Wellbeing practitioner / Community activist

A letter to my father.

2020 has been a year of deep reflection for my mixed-race family. How we make sense of the whirlwind of emotions that swell up inside of us when we witness yet another injustice and loss of Black life. How it feels like a storm passing through our bodies that seems to rip up old wounds, tear down pre-conceived notions of our mixed race-ness and bring the very essence of our white and black selves crashing up against our bones like waves hitting a sea wall.

It is the strange complexity and curiosity of the mixed-race experience that a father and his daughter each hold their own very real and unique lived experience of race and identity, based on our different colours and their impact on how society chooses to perceive us and categorise us.

As a mixed-race woman my heart is heavy this year. That in the year 2020 we are still holding up signs to implore other people to acknowledge that Black Lives Matter. That they are worthy. Worthy to benefit from the opportunities and access afforded to others, to raise children in a society that will care for them and view them as the beacon of all that is good in the world and the promise of what is yet to come, but most heartbreakingly, that they are worthy to just live.

When my father said to me, Jade I’m just tired.

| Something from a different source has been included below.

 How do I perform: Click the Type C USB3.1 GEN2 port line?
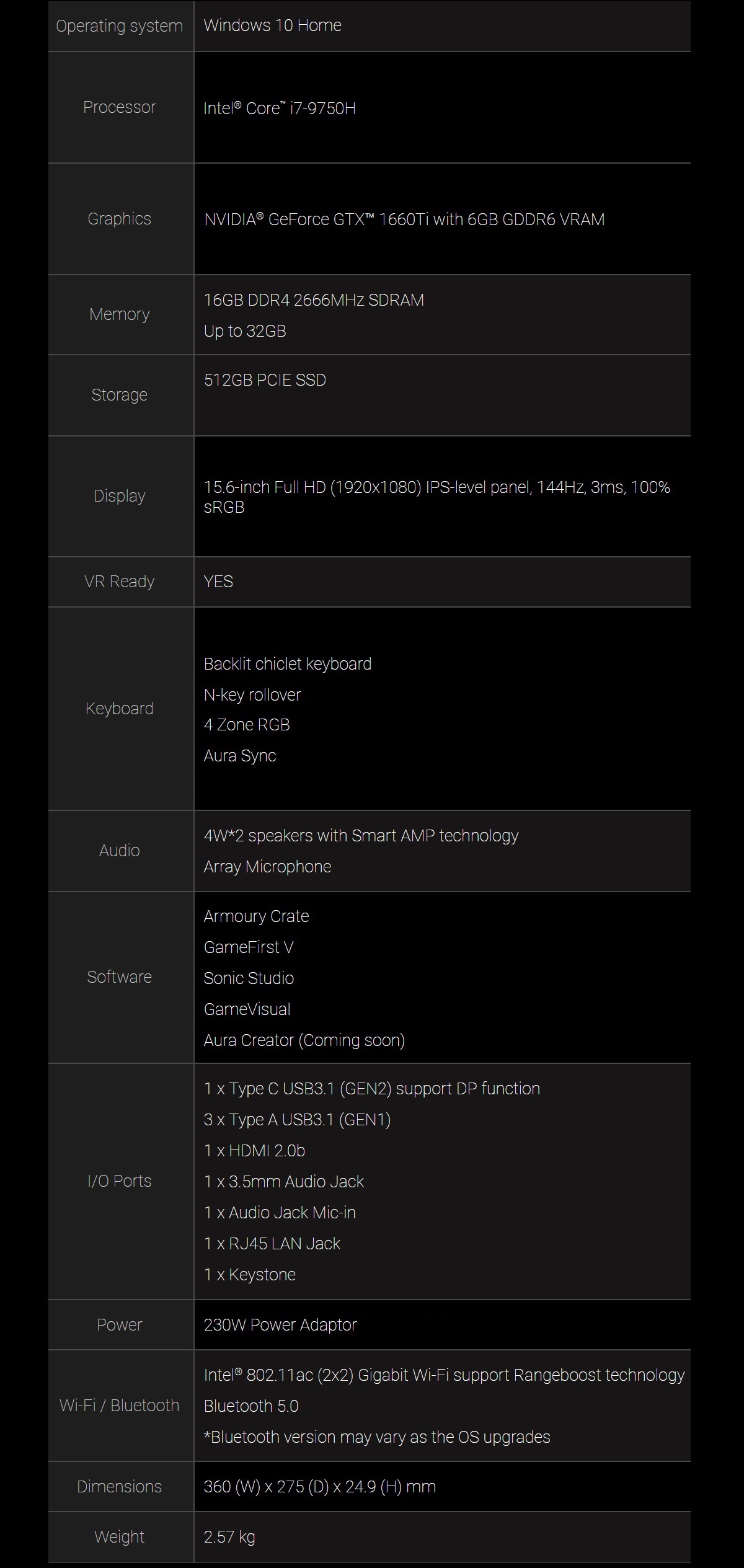(372, 1089)
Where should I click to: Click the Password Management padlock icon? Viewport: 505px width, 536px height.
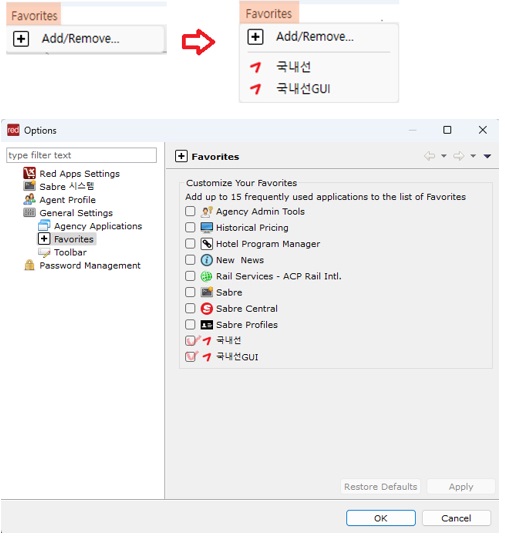tap(29, 265)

I felt that. I felt it in a way that is almost impossible to describe, it’s the words of a man who has lived through countless incidents of his own and witnessed countless incidents in society and across the world whereby blackness can bring out the very worst in humanity. He hopes that this time, maybe this time, things will actually start to change.

If that change doesn’t come, we as a society are sending a message. There is no justice to be found here. This world will not tend to your wounds whilst looking inwards and holding itself accountable for the way it maintains the systems that continue to keep Black people oppressed, incarcerated, denied opportunity, stripped of humanity, silenced and without a living breath.

It’s why I commit with the whole of my black and white being, to do the work, to create the change. To take the weight off my father’s shoulders and let him rest. I commit to amplifying Black voices and their lived experience in the white spaces that my privilege allows me to enter into with ease. I commit to a ferocious and never-ending vocalisation of the importance of anti-racism, and the dismantling of white supremacy, both within me and outside of me.